SETH WENIG/AP/REX/SHUTTERSTOCK

It has been a tumultuous year for New York art museums, which have faced calls for board members to resign, moves toward unionization, and a continuation of protests garnering attention from far outside the art world. Now an activist group has set its sights on one of the city’s biggest institutions: the Museum of Modern Art.

In a petition circulating online via Google Docs, Art Space Sanctuary is calling on MoMA and Larry Fink, the CEO of the investment firm BlackRock and a museum trustee, to cease investments connected to private prisons in the U.S. MoMA relies on Fidelity Investments to manage its pension fund,, the group alleges, and Fidelity owns stock in private prison companies. According to prior reports, Fink is a stakeholder in GEO Group and CoreCivic, two companies that operate private prisons.
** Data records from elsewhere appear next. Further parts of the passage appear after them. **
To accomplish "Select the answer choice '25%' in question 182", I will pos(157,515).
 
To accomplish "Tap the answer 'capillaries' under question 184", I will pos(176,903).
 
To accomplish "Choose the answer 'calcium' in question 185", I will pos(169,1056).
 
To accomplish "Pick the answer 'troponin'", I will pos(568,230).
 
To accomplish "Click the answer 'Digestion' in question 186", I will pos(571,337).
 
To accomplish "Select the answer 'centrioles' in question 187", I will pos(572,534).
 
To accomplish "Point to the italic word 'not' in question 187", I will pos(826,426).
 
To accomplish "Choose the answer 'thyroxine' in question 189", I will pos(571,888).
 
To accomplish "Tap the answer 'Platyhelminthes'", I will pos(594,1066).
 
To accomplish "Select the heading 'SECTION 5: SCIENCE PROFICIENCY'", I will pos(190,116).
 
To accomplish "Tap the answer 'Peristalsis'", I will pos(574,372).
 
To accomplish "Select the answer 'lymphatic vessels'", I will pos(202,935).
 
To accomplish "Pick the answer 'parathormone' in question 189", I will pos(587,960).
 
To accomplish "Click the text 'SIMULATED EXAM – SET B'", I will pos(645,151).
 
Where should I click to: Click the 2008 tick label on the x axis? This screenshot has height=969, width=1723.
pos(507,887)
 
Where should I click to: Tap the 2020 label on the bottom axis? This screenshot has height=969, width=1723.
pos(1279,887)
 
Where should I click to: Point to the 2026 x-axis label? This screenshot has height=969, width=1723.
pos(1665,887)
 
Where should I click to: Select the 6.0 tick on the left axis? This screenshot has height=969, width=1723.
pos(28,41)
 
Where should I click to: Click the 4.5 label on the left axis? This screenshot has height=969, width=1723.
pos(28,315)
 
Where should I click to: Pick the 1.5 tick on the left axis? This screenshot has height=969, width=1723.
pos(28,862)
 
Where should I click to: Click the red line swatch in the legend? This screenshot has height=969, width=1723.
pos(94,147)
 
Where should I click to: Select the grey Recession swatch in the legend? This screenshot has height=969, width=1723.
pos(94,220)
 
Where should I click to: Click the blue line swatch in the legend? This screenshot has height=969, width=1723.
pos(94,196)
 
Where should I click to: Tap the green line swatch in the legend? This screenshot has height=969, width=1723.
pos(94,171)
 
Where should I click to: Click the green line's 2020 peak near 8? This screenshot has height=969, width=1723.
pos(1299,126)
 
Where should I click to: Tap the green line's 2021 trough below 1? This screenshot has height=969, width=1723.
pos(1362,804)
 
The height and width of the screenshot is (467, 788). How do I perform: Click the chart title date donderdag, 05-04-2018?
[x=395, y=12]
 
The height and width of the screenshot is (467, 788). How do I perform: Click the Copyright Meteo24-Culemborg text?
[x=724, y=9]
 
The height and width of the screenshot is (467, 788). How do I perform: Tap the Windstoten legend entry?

“If they are not convinced of the injustice yet, we ask that Larry Fink and the MOMA board meet with concerned artists, community leaders, immigrant rights organizations, and detainees to hear the real story about private prisons,” the petition reads. According to Art Space Sanctuary, some 80 people had signed the petition as of Thursday afternoon.

Reached by phone, Abou Farman, the founder of Art Space Sanctuary and an assistant professor in the anthropology department of the New School in New York, told ARTnews that MoMA and Fink’s continued involvement in private prisons, whose incarceration methods serve for-profit goals at the expense of largely minority populations, can be connected to larger conversations about immigration in America. Private prisons, he claimed, tear migrant families apart and propagate racist views. He called the campaign an “abolitionist idea,” adding, “If BlackRock divests from private-prison companies, that’s a big dent. We thought this would be effective.”

Last week, working with the activist collective Decolonize This Place, members of Art Space Sanctuary and the group CODEPINK disrupted MoMA’s annual David Rockefeller Awards Luncheon, which this year honored Brian Moynihan, the CEO of Bank of America. According to a Hyperallergic report, protesters claimed that Moynihan is also a funder of private prisons, and some attendees at the action gathered in the museum’s lobby, shouting, “There is blood on this art!” Farman told ARTnews that Art Space Sanctuary is planning “other actions at the museum” but declined to provide details.

The goal of the campaign, Farman said, is not for Fink to resign from MoMA’s board but instead to call attention to museum practices in the U.S. “We’re not interested in vilifying MoMA,” he said, noting that many art institutions are complicit in oligarchical structures.

A representative for MoMA declined to comment. A representative for BlackRock did not respond to multiple requests for comment.

This is not the first time that Fink’s position on MoMA’s board has come under scrutiny. In 2017, a group of protesters held a demonstration in the museum’s lobby to protest Fink’s involvement in the Trump administration, for which he has acted as an adviser. At that protest, artist Coco Fusco read a statement by the collective Occupy Museums saying, “We are calling for Larry Fink to be kicked off the board as a sign to your public that you care for our values of human dignity.”

Farman said he hopes the Art Space Sanctuary campaign can prompt MoMA and Fink to reconsider their investments. “Divest and make the right decision,” he said, referring to both MoMA and Fink. “It’s really a time of reckoning.”